3. From the Country Bunny to Antonia, we have seen men and women managing organizations, from households to military units to scholarly disciplines to kingdoms and back. Can you articulate a consistent and inclusive theory of that management role?

Session 18

1. Early in Shall We Dance?, the narrator explains that Western-style ballroom dancing is a suspect activity in Japanese culture. Does the film make clear why that might be the case? Can you think of similar taboos in the West?

2. How would you characterize Mr. Sugiyama's workplace and colleagues, and his relationship to both? How can and does he confront those frameworks?

3. Can we speak of a "romance" between Mr. Sugiyama and Mai? What do they represent, individually and as a pair, for all the other characters in the film?

5. Conclusion: Leading Through Story

Session 19

1. What kind of man is Wallace Nolasco?

2. The world of The Monkey King involves many cultures. How do the characters' relationships and behavior reflect this diversity?

3. What is the link between family and business in the first part of the novel? What are the ethical implications of that link?

4. How do you account for the change in family relations as the story progresses?

5. What is the importance of games in the last two parts of the book?

6. What is the meaning of Wallace's dream at the end of The Monkey King?

Session 20

1. What relation did surf culture bear to the rest of American society when it began? Today?

2. What corporate model matches the evolving world of the surf community as described in Riding Giants?

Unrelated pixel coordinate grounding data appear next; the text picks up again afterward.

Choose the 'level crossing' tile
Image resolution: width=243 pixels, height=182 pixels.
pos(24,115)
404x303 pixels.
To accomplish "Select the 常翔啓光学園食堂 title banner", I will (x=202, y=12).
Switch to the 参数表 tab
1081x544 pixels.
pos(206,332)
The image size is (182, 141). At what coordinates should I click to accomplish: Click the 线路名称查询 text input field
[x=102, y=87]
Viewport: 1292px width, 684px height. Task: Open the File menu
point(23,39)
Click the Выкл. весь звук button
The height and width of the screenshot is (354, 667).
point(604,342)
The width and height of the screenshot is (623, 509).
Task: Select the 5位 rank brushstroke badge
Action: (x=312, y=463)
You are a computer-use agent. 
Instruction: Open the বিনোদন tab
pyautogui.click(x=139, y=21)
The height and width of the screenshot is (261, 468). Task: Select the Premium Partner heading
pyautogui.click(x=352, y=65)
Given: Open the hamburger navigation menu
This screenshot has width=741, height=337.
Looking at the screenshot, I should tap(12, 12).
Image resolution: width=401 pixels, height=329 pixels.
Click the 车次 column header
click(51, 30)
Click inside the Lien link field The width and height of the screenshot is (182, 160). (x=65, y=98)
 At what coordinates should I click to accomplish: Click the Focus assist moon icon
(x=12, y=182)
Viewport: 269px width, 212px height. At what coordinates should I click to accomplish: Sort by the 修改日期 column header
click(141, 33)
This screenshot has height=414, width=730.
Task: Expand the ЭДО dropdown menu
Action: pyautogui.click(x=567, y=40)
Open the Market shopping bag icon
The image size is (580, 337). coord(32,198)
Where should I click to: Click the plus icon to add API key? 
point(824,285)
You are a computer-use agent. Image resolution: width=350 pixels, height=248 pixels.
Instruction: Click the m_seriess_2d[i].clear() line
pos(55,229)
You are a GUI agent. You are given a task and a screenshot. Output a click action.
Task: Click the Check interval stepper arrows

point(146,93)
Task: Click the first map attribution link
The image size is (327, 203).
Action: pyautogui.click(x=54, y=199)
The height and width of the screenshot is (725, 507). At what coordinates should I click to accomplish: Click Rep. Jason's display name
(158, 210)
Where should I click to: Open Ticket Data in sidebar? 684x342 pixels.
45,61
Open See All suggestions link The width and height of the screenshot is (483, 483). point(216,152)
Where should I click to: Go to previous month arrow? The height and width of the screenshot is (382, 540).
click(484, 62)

3. Why is riding giant waves so important to those who do so? What symbolic role does that occupation have for the rest of the surf world, and for those who don't surf at all?

Session 21

1. Have you encountered people like Sir Thomas More—or Henry VIII, or Cromwell, or Rich—in your work? How do they function as colleagues? What is their sense of their profession?

2. Can one speak of multiple spheres in the world Bolt portrays in A Man for All Seasons? If so, does each have its own rules or morals, or do the inhabitants of all of them apply the same standards to their behavior?

3. "Affection goes as deep in me as you think, but only God is love right through, Howard; and that's my self" (p. 122). What is a "self" in Bolt's play, and what roles does it play for all of us in society and in our organizations?

Session 22

1. What role does story play in Slumdog Millionaire? Is Jamal (Dev Patel) a great story-teller, a liar, or a star-crossed naif? What kind of leader is he (see Douglas Ready's article), and how do the game show proceedings define his search for his true love, Latika?

2. Looking back on the session you co-taught earlier in the semester, would you now change your view of the text or film you addressed? If so, how?

3. What story, film, or non-fiction material would you like to see included in future iterations of this course?